The 16-member body — half legislators, half citizens — will redraw Virginia's legislative districts every 10 years. Previously, only legislators did this.

Enabling language for the commission lays out more detail on how the commission will choose its members and do its work. It states that House of Delegates and Senate leaders who select the commission's eight legislator members cannot choose themselves. It prohibits people who have held elected office, worked as campaign employees or as lobbyists from serving as citizen members. And it says there should be a focus on racial, gender and geographic diversity in selecting the legislator and citizen members.

Lawmakers had been waiting to see if voters would approve the constitutional amendment before writing this language into the budget.

Some House Democrats had been hopeful that voters would not.

When they were in the minority, Democrats largely supported creating the bipartisan commission. But a number of House Democrats changed their position after the party took control of the General Assembly, arguing they wanted to take a stronger approach to ending gerrymandering.

They dislike, for example, that the commission still includes legislators and that if the group deadlocks, the Virginia Supreme Court takes over.

"For those of us who genuinely, sincerely believe that legislators should not be picking their constituents, this is a very bitter pill to swallow," Del. Danica Roem (D-Prince William) said, "because this allows eight legislators to do it, according to the constitutional amendment that we also have to recognize the voters approved."

She and other House Democrats said they would support the enabling language as a way to address some of their issues with the redistricting commission.

"This recommendation in front of us right now is the only game in town," for the time being, Roem said, before the House voted 99-0 its favor.

Several Democrats also said they would put forward additional legislation next year to make the commission's work more transparent.
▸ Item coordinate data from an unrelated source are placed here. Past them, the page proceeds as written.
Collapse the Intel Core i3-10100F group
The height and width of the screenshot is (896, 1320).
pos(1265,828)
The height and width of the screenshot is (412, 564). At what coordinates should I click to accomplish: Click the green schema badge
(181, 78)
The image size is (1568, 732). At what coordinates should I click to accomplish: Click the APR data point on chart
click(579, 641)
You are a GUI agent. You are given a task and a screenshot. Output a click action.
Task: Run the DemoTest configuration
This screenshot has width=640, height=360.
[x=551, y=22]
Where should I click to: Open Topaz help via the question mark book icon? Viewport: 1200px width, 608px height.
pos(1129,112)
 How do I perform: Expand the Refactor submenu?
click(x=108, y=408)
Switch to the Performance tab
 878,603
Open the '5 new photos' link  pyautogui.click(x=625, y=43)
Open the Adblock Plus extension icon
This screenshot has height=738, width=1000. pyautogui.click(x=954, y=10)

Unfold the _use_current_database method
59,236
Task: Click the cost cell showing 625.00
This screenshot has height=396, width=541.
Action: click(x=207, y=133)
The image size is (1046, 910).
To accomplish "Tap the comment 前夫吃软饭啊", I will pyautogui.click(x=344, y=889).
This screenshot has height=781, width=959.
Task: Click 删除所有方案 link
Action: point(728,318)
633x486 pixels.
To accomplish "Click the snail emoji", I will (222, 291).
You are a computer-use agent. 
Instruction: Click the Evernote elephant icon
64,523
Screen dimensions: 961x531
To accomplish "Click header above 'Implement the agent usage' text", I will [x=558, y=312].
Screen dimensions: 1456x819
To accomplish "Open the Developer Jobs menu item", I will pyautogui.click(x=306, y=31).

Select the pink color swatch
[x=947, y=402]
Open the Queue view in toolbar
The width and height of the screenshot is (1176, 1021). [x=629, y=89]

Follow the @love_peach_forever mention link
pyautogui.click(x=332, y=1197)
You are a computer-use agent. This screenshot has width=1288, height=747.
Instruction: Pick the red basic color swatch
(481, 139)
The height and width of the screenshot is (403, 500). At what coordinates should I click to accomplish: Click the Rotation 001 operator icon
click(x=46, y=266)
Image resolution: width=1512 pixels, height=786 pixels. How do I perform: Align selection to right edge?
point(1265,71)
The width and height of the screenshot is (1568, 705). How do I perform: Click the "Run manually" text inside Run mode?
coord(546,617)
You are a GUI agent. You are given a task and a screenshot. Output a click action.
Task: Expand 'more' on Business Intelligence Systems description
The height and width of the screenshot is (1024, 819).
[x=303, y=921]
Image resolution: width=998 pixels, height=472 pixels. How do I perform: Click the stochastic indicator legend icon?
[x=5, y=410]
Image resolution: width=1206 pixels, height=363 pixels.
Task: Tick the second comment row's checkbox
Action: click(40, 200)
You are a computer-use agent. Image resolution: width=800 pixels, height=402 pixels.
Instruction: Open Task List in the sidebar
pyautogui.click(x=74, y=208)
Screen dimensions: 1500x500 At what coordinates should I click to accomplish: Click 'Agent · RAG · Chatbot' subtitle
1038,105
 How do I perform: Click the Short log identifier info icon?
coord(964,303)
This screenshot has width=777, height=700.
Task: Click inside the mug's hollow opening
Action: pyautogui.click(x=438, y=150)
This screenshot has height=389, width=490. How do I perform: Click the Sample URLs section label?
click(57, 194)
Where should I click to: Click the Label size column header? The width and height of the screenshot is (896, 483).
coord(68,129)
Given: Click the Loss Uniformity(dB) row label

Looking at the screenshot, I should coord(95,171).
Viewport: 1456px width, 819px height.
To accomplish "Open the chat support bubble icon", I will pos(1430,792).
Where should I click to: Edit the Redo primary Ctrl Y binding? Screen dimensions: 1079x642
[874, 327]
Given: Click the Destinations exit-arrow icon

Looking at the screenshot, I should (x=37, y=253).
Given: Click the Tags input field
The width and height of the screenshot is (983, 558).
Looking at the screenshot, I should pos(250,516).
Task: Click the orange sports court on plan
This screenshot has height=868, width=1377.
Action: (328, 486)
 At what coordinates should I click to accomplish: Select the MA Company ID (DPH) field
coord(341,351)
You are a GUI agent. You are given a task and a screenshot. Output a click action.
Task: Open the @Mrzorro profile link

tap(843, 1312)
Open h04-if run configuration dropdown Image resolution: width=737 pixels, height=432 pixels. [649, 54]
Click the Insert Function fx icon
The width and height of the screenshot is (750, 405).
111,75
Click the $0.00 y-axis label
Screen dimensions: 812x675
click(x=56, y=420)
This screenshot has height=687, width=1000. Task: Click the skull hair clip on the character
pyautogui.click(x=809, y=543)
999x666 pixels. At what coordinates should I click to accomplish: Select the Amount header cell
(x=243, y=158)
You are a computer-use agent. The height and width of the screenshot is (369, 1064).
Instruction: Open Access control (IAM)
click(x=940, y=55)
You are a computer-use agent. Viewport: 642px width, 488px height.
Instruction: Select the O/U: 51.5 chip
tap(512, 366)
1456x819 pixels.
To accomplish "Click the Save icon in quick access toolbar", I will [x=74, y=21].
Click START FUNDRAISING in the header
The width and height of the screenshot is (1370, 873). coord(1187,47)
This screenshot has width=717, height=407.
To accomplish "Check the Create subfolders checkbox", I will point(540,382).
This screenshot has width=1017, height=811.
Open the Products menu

Del. Mark Levine (D-Alexandria) said commission members should have to disclose political contributions they've made. He also said there should be more public hearings during the redistricting process — not only before, but also after the commission has put forward its maps.

On Monday, lawmakers also approved $1 million in funding for a third-party investigation into the Virginia Military Institute, which has been rocked by allegations of pervasive racism on campus. VMI's superintendent, Gen. J.H. Binford Peay III, resigned after news reports where Black cadets and alumni said they experienced racism from peers and faculty.

The spending proposal met some pushback from Republican lawmakers. Del. Kirk Cox (R-Colonial Heights), said the alleged incidents at VMI should be "fully investigated," but he described Peay as a man of "tremendous integrity."

In his resignation letter, Peay said the governor's office had urged him to step down, which Cox criticized, saying "because of how that was handled, I just don't have a lot of confidence in ... an independent investigation from this administration."

In the Senate, Minority Leader Tommy Norment (R-James City) said he supported the investigation. But Norment, who is white, also criticized officials for rushing to judgement on VMI, saying, "We can't let the media lynch VMI," according to the Richmond Times-Dispatch.

The senator referenced sexual assault allegations leveled against Lt. Gov. Justin Fairfax (D) last year, saying that Fairfax did not get due process. Fairfax, who is Black, had talked about a "political lynching," at the time.

In the Washington Post report on VMI, a Black student said he was threatened with a lynching.

Virginia's special session unfolded under unusual circumstances. The state Senate met in a large room at the Science Museum of Virginia, and the House of Delegates primarily met virtually because of the coronavirus pandemic.

Lawmakers were forced to remake an ambitious budget because of revenue shortfalls. They also passed a number of bills around policing and criminal justice, including changes to Virginia's sentencing laws, bans on no-knock warrants and limits on the use of chokeholds.

Other proposals, like an end to qualified immunity, failed to make it out of committee.